Will & Grace...& Cher...& Mattel

Cher doll product tie-in raises questions about blurring line between "programming and peddling"

By Mark Armstrong Nov 16, 2000 9:00 PMTags
It seems that Cher won't be the only guest star viewers will notice on Thursday night's special episode of Will & Grace.

In a move that's raising more questions about the blur between TV shows and their advertisements, toymaker Mattel is making its own appearance on the Emmy-winning NBC sitcom--in the form of a new Cher doll.

During the episode, the doll will play sidekick to Jack, whose obsession with the forever-morphing pop legend has been an ongoing gag since Will & Grace first debuted in 1998. The real, live Cher, meanwhile, will pop up at the end of the episode, all part of the network's November sweeps stunt programming.

But according to The New York Times, the doll's appearance was part of a collaboration between NBC, the producers and writers of Will & Grace, Mattel and Ketchum Entertainment Marketing, a branch of Ketchum public relations. Mattel arranged for the sitcom to use a $60,000 prototype of the doll, and it also scheduled promotions of a special Website, where Cher fans can receive email updates prior to the miniature pop legend's arrival in stores next May.

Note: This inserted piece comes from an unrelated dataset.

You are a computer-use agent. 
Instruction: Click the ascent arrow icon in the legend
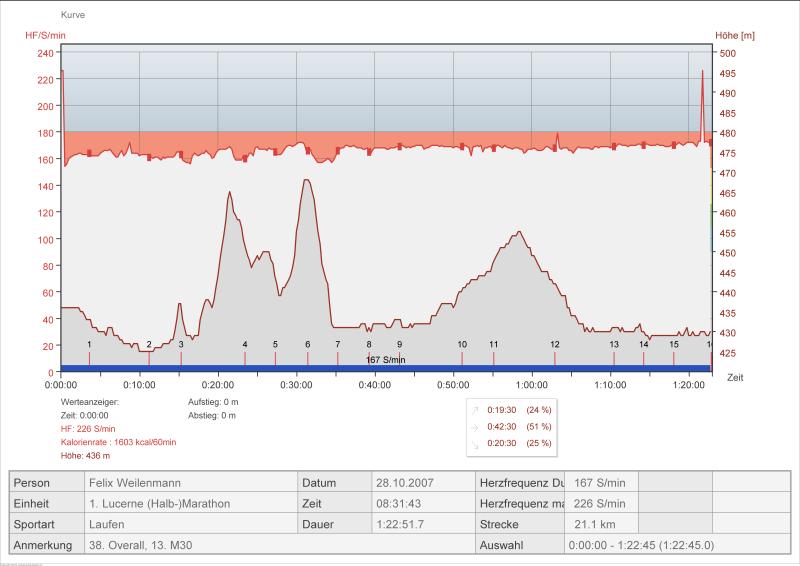(x=474, y=410)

"We were talking to our client Mattel, which was launching this doll with a finite budget," Ketchum senior v.p. Mark Malinowski tells the Times, "and in a brainstorming meeting we mentioned Will & Grace because the character of Jack loves Cher. We thought it would be great to include the doll in a plot line of an episode because it would be organic, playing off something that already exists."

The Times labels the move "emblematic of the rapidly blurring line between programming and peddling" in entertainment--what with the shameless product placements on CBS' castaway game show Survivor ("Kelly, this Bud's for you!") and more recently, when the ladies of ABC's daytime talk show, The View, began plugging Campbell's Soup products.

"We're getting to the point of one long, seamless commercial with a few scattered scenes in between," warns Gary Ruskin, director of the watchdog group Commercial Alert, in the Times. "As TV becomes more competitive and the profit motive gets stronger and stronger, we see an inevitable race to the bottom.

"It's inevitable that programs will look more and more like infomercials," Ruskin adds.

For its part, NBC says the doll's appearance shouldn't be seen as product placement. Nowhere in the episode is Mattel mentioned, and producers for the show insist the doll simply fit into an already-written script for the show.

"There isn't any kind of forced 'product placement,' at least from this side of the fence," producer Tim Kaiser tells the Times. "It was just a natural fit," he added, seeing how Jack's affinity for all things Cher "is a thread that is running through the show already."

Still, Mattel is likely to score some invaluable publicity for its new doll. As a part of NBC's powerhouse Thursday-night lineup, Will & Grace has averaged 19.7 million viewers this season and remains in Nielsen's top 10.

Malinowski also admits that the doll's appearance will no doubt reach a major group of consumers who would actually consider owning a Cher doll: gay men.

"Let's face it," he told the Times. "They're the ones who are going to buy the doll."